Ms Kante is also charged with perverting the course of justice over allegations that up to five different men carried out sex assaults on her after she arrived in Belfast to escape a planned forced marriage in her native Guinea.

'Held captive'

The accused, now seven months pregnant and with an address at a south Belfast shelter, was said to have come to a multi-cultural resource centre last November seeking asylum.

At an earlier court hearing, she claimed to have escaped after being held captive at an address in Belfast for the previous four months.

She alleged that her family were forcing her to marry an older man, even though she had secretly wed another man who had since disappeared.

Charges were brought against her because medical examinations allegedly failed to back up her account.

Ms Kante was granted bail in January but ordered to be electronically tagged.

Opposing her new application to vary the condition, Crown counsel Conor Maguire argued that the monitoring device was necessary.

'Unrealistic'

He said: "Police have given me very specific instructions on this, they fear this applicant absconding to be with her husband in the Republic of Ireland."
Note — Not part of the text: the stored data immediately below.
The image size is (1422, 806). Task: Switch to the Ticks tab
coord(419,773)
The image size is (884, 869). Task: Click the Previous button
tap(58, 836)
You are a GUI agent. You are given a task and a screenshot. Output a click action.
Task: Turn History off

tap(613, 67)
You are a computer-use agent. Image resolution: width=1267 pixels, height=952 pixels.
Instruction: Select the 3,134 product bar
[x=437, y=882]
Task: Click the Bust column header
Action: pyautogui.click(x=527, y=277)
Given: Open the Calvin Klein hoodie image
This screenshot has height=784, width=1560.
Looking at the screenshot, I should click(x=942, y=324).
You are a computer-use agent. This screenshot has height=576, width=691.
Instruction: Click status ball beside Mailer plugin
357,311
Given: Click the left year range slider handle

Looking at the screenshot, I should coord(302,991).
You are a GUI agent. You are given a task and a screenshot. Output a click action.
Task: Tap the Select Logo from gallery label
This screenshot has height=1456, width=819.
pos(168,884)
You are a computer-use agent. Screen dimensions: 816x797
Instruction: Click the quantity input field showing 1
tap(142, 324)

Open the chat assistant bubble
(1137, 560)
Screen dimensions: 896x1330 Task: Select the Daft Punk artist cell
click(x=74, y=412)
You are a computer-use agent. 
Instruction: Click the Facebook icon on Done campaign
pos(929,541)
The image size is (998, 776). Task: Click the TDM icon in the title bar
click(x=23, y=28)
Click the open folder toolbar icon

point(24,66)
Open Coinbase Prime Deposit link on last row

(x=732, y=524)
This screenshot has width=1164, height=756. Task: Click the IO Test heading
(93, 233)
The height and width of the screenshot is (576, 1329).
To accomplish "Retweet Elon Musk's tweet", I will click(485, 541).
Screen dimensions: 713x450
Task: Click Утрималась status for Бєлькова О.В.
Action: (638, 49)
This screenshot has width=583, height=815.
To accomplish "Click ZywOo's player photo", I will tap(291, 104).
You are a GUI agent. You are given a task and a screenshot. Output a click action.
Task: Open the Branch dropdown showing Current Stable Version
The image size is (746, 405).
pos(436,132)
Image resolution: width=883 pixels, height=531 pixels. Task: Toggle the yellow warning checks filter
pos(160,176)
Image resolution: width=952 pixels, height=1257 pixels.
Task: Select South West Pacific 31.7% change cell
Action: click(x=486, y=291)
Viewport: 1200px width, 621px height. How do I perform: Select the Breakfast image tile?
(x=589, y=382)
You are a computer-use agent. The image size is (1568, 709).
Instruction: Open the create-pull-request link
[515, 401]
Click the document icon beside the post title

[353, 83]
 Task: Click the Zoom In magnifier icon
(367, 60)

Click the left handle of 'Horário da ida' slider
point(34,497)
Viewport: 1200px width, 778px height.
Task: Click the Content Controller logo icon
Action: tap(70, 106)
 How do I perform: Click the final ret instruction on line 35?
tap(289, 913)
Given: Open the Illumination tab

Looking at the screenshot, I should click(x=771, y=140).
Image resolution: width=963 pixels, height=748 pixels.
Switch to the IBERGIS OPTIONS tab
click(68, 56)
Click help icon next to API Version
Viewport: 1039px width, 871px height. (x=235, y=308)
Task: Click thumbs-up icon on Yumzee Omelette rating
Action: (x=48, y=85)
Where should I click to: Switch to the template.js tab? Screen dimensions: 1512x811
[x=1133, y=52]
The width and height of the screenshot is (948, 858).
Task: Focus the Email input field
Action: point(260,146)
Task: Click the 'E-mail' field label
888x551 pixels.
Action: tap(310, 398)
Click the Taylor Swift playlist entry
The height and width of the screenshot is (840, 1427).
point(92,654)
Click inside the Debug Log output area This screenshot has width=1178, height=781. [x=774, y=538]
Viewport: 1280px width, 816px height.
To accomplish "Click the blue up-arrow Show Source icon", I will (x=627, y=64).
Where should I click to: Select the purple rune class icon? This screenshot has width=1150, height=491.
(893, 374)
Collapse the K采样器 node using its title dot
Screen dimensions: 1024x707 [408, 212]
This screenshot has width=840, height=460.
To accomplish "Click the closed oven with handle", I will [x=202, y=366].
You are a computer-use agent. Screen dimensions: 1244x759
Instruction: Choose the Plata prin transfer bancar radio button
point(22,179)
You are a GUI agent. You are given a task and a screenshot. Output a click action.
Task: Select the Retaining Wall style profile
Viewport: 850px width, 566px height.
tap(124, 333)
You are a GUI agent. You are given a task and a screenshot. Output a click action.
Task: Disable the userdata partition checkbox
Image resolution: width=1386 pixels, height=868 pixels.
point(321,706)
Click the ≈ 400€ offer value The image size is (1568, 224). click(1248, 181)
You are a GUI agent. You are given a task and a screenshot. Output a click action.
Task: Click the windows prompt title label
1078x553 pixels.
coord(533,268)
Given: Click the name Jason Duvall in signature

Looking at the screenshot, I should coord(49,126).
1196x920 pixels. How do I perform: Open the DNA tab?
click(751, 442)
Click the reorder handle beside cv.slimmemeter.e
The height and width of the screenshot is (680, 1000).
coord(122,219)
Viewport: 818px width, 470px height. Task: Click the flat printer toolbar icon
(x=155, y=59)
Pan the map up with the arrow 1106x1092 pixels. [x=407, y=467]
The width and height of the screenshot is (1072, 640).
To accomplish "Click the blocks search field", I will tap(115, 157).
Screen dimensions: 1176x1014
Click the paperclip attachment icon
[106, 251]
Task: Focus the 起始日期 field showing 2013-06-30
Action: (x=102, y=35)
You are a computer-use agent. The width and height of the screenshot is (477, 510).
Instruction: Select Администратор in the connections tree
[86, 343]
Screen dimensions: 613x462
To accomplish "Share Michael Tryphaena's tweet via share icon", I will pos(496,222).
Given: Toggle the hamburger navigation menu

Michael Boyd, defending, contended that it was unrealistic to consider his client might flee.

The barrister pointed out she was in a safe hostel, has little money and no friends in the area.

"It is inconceivable that she would in the dark of the night sneak away in her heavily pregnant condition to another country," he said.

Mr Justice McCloskey denied the application on the basis that it was unsubstantiated by supporting medical evidence.

However, the judge did grant a separate application to reduce Ms Kante's reporting to police to twice a week, holding that it was "proportionate and also humane" to do so.